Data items
· · ·

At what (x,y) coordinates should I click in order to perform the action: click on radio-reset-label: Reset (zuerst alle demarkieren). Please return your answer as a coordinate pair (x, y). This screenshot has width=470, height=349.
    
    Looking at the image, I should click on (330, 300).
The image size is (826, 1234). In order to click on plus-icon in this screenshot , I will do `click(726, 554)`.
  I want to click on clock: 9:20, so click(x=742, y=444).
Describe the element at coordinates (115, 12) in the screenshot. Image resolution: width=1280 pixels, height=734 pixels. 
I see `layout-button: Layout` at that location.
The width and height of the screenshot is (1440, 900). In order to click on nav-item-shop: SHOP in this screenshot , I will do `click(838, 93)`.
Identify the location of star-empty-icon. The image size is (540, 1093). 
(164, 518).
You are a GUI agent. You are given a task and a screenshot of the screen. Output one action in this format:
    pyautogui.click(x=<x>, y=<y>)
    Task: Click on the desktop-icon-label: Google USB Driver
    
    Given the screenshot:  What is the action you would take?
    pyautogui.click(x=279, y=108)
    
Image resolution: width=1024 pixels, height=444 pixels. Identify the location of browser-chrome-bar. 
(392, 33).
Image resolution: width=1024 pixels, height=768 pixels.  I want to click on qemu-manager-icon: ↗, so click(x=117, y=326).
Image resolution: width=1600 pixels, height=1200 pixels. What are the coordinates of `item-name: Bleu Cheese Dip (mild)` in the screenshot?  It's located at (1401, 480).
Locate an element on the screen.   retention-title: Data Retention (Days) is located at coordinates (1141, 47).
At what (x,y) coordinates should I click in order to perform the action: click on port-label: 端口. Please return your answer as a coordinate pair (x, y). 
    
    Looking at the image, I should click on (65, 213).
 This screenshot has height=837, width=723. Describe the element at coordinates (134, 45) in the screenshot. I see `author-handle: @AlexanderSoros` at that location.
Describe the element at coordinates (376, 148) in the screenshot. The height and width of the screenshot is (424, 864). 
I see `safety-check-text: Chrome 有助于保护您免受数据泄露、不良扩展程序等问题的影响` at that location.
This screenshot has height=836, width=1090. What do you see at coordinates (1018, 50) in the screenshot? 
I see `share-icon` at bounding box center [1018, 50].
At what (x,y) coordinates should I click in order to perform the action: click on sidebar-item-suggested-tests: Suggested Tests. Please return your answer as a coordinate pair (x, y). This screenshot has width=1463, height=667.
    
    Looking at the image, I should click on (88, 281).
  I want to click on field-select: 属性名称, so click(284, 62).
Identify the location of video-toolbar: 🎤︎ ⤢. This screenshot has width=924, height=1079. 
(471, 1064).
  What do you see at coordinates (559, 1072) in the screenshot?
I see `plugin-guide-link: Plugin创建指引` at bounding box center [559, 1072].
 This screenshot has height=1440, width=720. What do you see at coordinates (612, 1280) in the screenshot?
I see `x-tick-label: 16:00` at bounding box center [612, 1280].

· · ·

### Exercise details
Switch each occurrence of "Image resolution" in the lines above to "Screen resolution", and keep everything else as it is.

### Output of the task
At what (x,y) coordinates should I click in order to perform the action: click on radio-reset-label: Reset (zuerst alle demarkieren). Please return your answer as a coordinate pair (x, y). This screenshot has width=470, height=349.
    
    Looking at the image, I should click on (330, 300).
The image size is (826, 1234). In order to click on plus-icon in this screenshot , I will do `click(726, 554)`.
  I want to click on clock: 9:20, so click(x=742, y=444).
Describe the element at coordinates (115, 12) in the screenshot. Screen resolution: width=1280 pixels, height=734 pixels. 
I see `layout-button: Layout` at that location.
The width and height of the screenshot is (1440, 900). In order to click on nav-item-shop: SHOP in this screenshot , I will do `click(838, 93)`.
Identify the location of star-empty-icon. The image size is (540, 1093). 
(164, 518).
You are a GUI agent. You are given a task and a screenshot of the screen. Output one action in this format:
    pyautogui.click(x=<x>, y=<y>)
    Task: Click on the desktop-icon-label: Google USB Driver
    
    Given the screenshot:  What is the action you would take?
    pyautogui.click(x=279, y=108)
    
Screen resolution: width=1024 pixels, height=444 pixels. Identify the location of browser-chrome-bar. 
(392, 33).
Screen resolution: width=1024 pixels, height=768 pixels.  I want to click on qemu-manager-icon: ↗, so click(x=117, y=326).
Screen resolution: width=1600 pixels, height=1200 pixels. What are the coordinates of `item-name: Bleu Cheese Dip (mild)` in the screenshot?  It's located at (1401, 480).
Locate an element on the screen.   retention-title: Data Retention (Days) is located at coordinates (1141, 47).
At what (x,y) coordinates should I click in order to perform the action: click on port-label: 端口. Please return your answer as a coordinate pair (x, y). 
    
    Looking at the image, I should click on (65, 213).
 This screenshot has height=837, width=723. Describe the element at coordinates (134, 45) in the screenshot. I see `author-handle: @AlexanderSoros` at that location.
Describe the element at coordinates (376, 148) in the screenshot. The height and width of the screenshot is (424, 864). 
I see `safety-check-text: Chrome 有助于保护您免受数据泄露、不良扩展程序等问题的影响` at that location.
This screenshot has height=836, width=1090. What do you see at coordinates (1018, 50) in the screenshot? 
I see `share-icon` at bounding box center [1018, 50].
At what (x,y) coordinates should I click in order to perform the action: click on sidebar-item-suggested-tests: Suggested Tests. Please return your answer as a coordinate pair (x, y). This screenshot has width=1463, height=667.
    
    Looking at the image, I should click on (88, 281).
  I want to click on field-select: 属性名称, so click(284, 62).
Identify the location of video-toolbar: 🎤︎ ⤢. This screenshot has width=924, height=1079. 
(471, 1064).
  What do you see at coordinates (559, 1072) in the screenshot?
I see `plugin-guide-link: Plugin创建指引` at bounding box center [559, 1072].
 This screenshot has height=1440, width=720. What do you see at coordinates (612, 1280) in the screenshot?
I see `x-tick-label: 16:00` at bounding box center [612, 1280].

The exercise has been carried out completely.